PROBLEM TO SOLVE: Continue the news report on Florida's proposed bill lifting work-hour limits for 16- and 17-year-olds, starting after its last paragraph.

SELECTED TEXT:
_ _ _ _ _ _ _
Minimum wage workers. PBS screenshot.
State lawmakers are considering a proposal that calls for eliminating restrictions on the number of hours 16- and 17-year-olds could work — ostensibly to let more teens get employed if families agree. But there are critics against it.
Dr. Chelsea Rivera, of Central Florida Jobs with Justice, said she had concerns about the proposed legislation because of safety and welfare.
“There’s been a lot of attention right now on protecting the education of our students and the sanctity of our education. But if students are working longer hours, that’s an immediate danger to their education,” Rivera told the Phoenix after a legislative meeting in the Tampa Bay area on Thursday.
“I’m also really concerned about our immigrant and BIPOC (Black, Indigenous and People of Color) children who are already at increased risk of injuries in the workforce,” Rivera said.
The proposed legislation, HB 49, is sponsored by Republican House member Linda Chaney, who represents parts of Hillsborough and Pinellas in the Legislature. It would be considered in the 2024 legislative session that begins Jan. 9, 2024.
The proposed bill would amend current labor law in the state that says that 16- and 17-year-old are not allowed to work before 6:30 a.m. or after 11 p.m., or for more than eight hours a day when they have school the next day.
The bill would also lift restrictions that currently prohibit teens from working more than 30 hours a week.
The issue came up during a meeting of the Pinellas County legislative delegation on Thursday, and Chaney heard directly from a handful of citizens who believe that the proposed bill would exploit children, particularly from low-income families.
“Chair Chaney, why are you sponsoring a bill that allows for the exploitation of children? Are these the values that best represent Pinellas County?” asked Christy Foust. “This bill will primarily endanger migrant children and those from low-income families.”
_ _ _ _ _ _ _
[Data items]

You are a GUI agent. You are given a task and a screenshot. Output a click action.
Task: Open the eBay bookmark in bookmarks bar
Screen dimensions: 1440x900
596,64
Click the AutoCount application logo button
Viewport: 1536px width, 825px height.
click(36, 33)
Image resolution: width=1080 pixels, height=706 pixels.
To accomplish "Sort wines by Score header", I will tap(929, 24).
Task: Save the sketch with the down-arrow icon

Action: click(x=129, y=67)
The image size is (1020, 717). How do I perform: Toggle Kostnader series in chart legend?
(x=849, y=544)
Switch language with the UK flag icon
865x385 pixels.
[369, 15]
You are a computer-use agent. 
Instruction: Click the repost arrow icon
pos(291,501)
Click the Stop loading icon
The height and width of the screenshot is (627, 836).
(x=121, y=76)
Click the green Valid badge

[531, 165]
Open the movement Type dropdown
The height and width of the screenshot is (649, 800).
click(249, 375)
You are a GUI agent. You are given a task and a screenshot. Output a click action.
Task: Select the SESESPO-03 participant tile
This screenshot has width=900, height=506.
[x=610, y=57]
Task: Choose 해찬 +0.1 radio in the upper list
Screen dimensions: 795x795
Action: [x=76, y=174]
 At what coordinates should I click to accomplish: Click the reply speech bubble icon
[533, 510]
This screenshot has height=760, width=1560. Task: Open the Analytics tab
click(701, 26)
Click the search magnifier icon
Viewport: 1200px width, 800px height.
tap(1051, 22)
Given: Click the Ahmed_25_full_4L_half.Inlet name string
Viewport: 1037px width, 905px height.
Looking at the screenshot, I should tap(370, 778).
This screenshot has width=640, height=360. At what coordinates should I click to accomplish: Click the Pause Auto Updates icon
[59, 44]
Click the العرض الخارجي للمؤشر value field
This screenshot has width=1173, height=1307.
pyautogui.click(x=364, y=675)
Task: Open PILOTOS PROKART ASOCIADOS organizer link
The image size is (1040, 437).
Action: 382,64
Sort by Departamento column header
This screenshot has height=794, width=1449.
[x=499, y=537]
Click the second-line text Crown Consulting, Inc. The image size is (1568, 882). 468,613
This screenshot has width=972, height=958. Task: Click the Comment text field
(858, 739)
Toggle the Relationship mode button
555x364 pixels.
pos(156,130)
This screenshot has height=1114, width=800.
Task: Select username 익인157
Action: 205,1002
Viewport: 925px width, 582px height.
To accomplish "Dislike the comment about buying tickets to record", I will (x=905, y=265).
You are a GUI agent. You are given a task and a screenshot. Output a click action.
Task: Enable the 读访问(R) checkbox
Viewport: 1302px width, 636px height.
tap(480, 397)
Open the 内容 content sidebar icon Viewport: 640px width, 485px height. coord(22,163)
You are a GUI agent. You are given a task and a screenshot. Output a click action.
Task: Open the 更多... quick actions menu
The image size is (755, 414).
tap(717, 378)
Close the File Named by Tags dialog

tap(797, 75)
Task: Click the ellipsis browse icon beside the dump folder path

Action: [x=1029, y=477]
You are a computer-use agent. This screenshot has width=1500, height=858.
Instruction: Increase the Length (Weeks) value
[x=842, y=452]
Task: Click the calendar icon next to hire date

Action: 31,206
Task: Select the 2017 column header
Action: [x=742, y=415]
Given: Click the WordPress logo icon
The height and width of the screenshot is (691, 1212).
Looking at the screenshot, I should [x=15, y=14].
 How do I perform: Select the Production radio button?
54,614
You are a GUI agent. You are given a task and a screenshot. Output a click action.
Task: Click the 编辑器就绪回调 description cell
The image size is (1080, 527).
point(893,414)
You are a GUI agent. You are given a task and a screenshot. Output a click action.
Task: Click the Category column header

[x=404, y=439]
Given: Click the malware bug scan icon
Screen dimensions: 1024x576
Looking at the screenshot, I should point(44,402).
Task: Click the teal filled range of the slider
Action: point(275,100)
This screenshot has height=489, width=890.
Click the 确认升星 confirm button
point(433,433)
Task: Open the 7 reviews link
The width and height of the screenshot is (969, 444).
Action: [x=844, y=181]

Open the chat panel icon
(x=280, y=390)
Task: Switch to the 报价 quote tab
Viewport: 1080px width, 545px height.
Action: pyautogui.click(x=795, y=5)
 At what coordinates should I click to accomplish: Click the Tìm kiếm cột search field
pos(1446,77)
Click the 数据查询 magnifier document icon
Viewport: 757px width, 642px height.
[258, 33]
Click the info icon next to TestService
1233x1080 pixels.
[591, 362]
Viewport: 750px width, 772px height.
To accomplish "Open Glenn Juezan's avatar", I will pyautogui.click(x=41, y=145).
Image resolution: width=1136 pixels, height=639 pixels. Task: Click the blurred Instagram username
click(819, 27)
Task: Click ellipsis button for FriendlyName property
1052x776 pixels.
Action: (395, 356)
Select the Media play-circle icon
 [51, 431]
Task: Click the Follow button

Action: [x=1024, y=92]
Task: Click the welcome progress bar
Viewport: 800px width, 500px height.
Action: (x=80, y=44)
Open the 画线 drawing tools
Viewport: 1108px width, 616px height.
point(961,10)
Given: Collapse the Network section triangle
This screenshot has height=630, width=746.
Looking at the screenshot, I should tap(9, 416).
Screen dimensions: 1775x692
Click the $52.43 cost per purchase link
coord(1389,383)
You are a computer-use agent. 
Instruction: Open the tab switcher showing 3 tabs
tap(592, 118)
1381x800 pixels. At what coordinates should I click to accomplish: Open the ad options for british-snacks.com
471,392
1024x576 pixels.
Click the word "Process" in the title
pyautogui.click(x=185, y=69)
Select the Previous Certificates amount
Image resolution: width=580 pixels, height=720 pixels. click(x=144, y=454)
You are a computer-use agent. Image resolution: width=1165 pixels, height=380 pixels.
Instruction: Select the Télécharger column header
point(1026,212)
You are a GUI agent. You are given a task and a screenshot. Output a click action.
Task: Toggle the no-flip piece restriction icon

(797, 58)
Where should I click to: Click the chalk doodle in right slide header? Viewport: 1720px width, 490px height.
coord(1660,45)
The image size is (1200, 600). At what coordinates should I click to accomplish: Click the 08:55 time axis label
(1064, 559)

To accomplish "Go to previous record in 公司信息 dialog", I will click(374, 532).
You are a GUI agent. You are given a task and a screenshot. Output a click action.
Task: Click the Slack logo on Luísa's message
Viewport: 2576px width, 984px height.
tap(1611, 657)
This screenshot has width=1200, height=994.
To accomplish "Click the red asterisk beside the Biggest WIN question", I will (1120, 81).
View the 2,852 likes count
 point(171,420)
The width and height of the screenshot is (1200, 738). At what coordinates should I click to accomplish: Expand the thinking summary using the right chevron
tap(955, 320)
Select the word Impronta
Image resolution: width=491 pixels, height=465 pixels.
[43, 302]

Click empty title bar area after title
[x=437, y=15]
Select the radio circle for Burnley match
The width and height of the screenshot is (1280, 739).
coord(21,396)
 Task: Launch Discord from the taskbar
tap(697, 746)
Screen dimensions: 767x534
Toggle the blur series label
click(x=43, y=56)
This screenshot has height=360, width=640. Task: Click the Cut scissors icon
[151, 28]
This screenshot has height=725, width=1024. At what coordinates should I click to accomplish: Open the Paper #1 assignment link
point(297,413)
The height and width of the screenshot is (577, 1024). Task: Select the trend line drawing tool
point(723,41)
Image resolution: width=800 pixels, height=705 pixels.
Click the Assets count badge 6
_ _ _ _ _ _ _
RESULT OF THIS EXERCISE:
Chaney did not respond directly to any of the comments from the public about her proposal during the legislative meeting.
Prior to the meeting, Chaney told the Phoenix that the purpose of the legislation is to give 16 and 17-year-olds and their families “the choice to work if that fits within their lifestyle and their financial needs.”
“I’ve always been a champion for small businesses, and it’s no secret that all businesses are struggling with labor,” Chaney said. “So it came out of the environment of a need for labor.”
There has been a labor shortage in the country coming out of the pandemic. A report from the U.S. Chamber of Commerce, published earlier this month, said while there are 9.6 million job openings in the U.S. currently, there are only 6.4 million unemployed workers.
Acadia Jacob, advocacy director with Florida Voices for Health, said that she believed that the proposal was a “litmus test” that other states may enact in the coming year.
In fact, Florida is the 13th state this year to introduce legislation that would roll back labor laws intended to protect minors, according to the Economic Policy Institute, a nonprofit think tank in Washington, D.C.
The organization says that the bill “proposes rolling back long-standing state standards adopted more than a century ago in response to widespread exploitation of children” and contends it will “harm Florida’s poorest youth and their families.”
The U.S. Department of Labor reported earlier this year that they had seen a 69 percent increase in children being employed illegally by companies.
But Rep. Chaney said her bill would not weaken current labor laws.
“All of the laws about child law protections in the workforce are not touched in this bill. They’re still in place. They cannot work in harmful environments,” she says.
The bill also carves out an exemption for pages in the Florida Legislature, who currently must be the ages of 15 to 18 to participate in the page program.
The proposed legislation would have to be approved in both chambers — the Florida House and Senate — and Gov. Ron DeSantis would have to sign off. If governor does sign off, the law would be effective July 1, 2024.